Такое положение застал вернувшийся из Венеции старый процентщик. Огорчился он — да еще как! — но что поделаешь? Не хочет же он, как говорит Гарофола, «загнать в гроб молодого графа, запретив ему то, к чему он так привык!». И все-таки, когда установился прежний порядок, Девятый давал сыну по утрам в конторе еще один наказ:
— Слушай, ты! Не смей встречаться с тем ловкачом хотя бы в городе, корпо дела мадонна! Прости, господи!
— А-а-а я, па-па-па, не-не-не не видел его уже… уже бог знает с каких пор! — отвечал Десятый и, как обычно, когда врал, заливался краской.
А Илия уже поджидал его на углу. Десятый загребал своими длинными ногами, то и дело пугливо озираясь, не шпионит ли за ним отец.

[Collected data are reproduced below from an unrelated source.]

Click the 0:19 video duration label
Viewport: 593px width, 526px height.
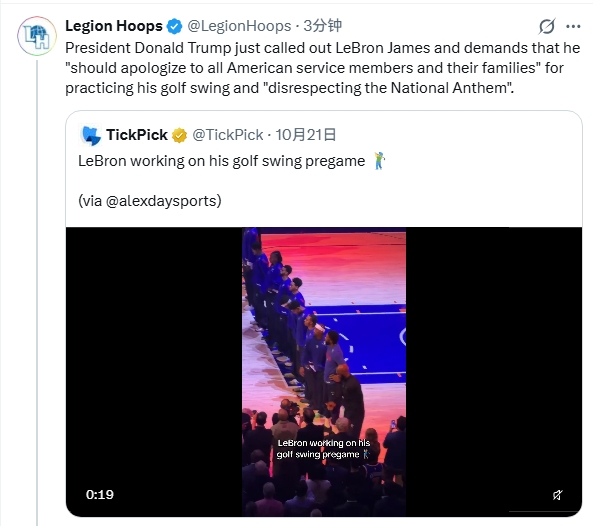tap(99, 495)
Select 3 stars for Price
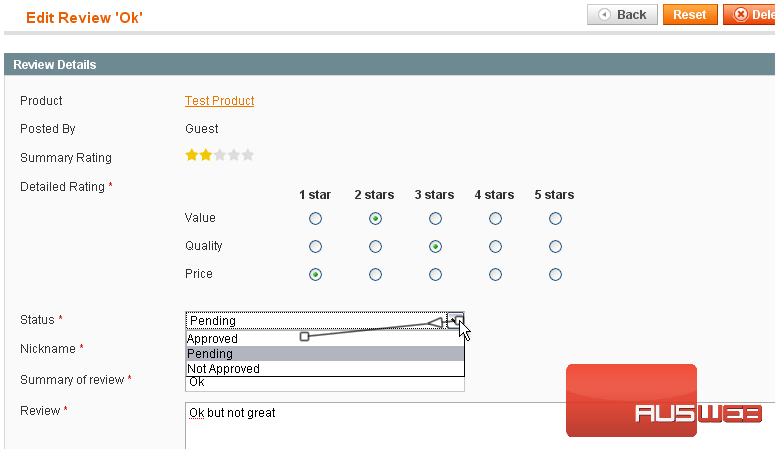 pos(435,274)
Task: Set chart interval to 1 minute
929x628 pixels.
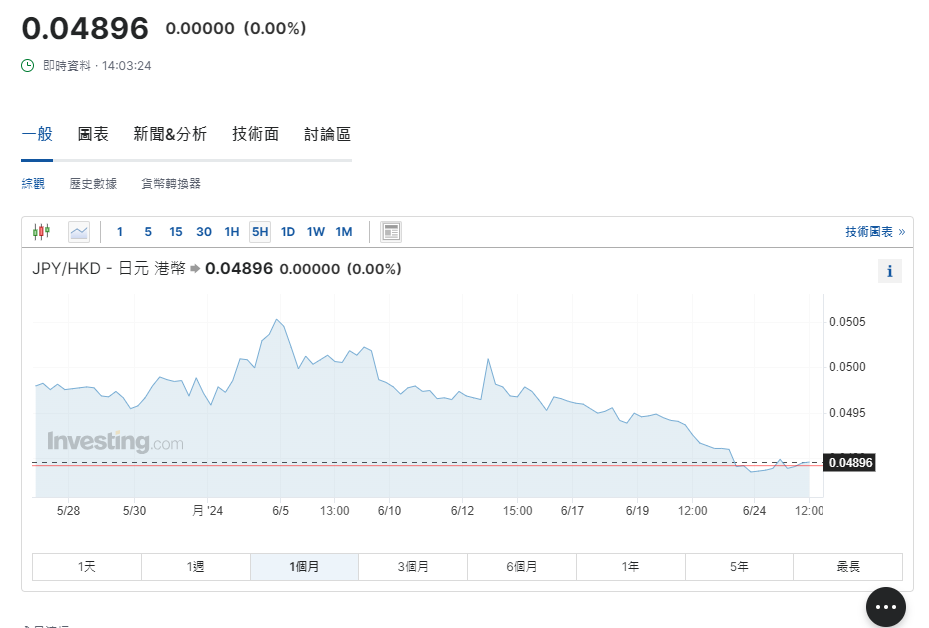Action: (120, 232)
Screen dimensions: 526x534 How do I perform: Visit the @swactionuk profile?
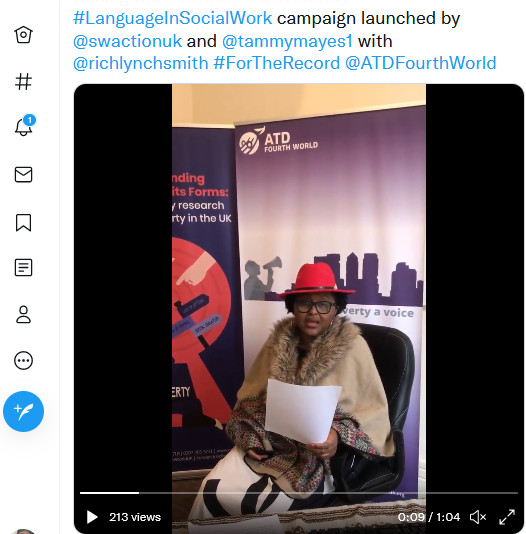(x=128, y=41)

— Доброе утро, синьор граф тезка! — приветствовал его Булин. — Как почивали? Весело ль вставали? Видать, хорошо, ей-богу! Лицо свежее, ей-богу, бутон, роза, приятно поглядеть!
— Слу-у-ушай, значит, сегодня не-не пойдем…
— Знаю, что не пойдем, но вы вчера мне сказали вас ждать.
— Не-е-е-ет, я не говорил!
— Как? Значит, я вру? В душу вам черррт! Значит…
— Нет, не то, тезка, но, знаешь, отец…
— Что отец?.. Осточертел мне ваш отец! Он меня называет ловкачом, говорит, будто я…
— Не-не-не говорил он этого…
— И не раз, а сто раз, черрррт!.. Но всему есть конец и моему терпению тоже, потому что я не холуй, а солдат, черрррт.
— Ну, ступай себе, вот тебе, держи!
— Что значит: «Вот тебе, держи»? Стал бы я с постели подниматься из-за двух несчастных бановацев, я ведь ждал битых два часа.
— Слушай, вот тебе плета, нету мелочи.
— Ладно уж, возьму, раз нету мелочи… Так когда прикажете, синьор граф тезка? Я вытесал две новые жерди для филинов… Вчера ходил за развалины, по старой дороге, на ту полянку, знаете? О, мой господин хороший, не поверите, просто не поверите!..
— Что-что-о?
— Божья благодать! Божий дар! Тьма-тьмущая! Видимо-невидимо синиц… Чудеса, да и только.
— Слушай, вот тебе еще два бановаца! — говорил молодой граф; его бледные веки начинали вздрагивать от удовольствия, и он облизывался, мечтая о поленте с жареными синицами.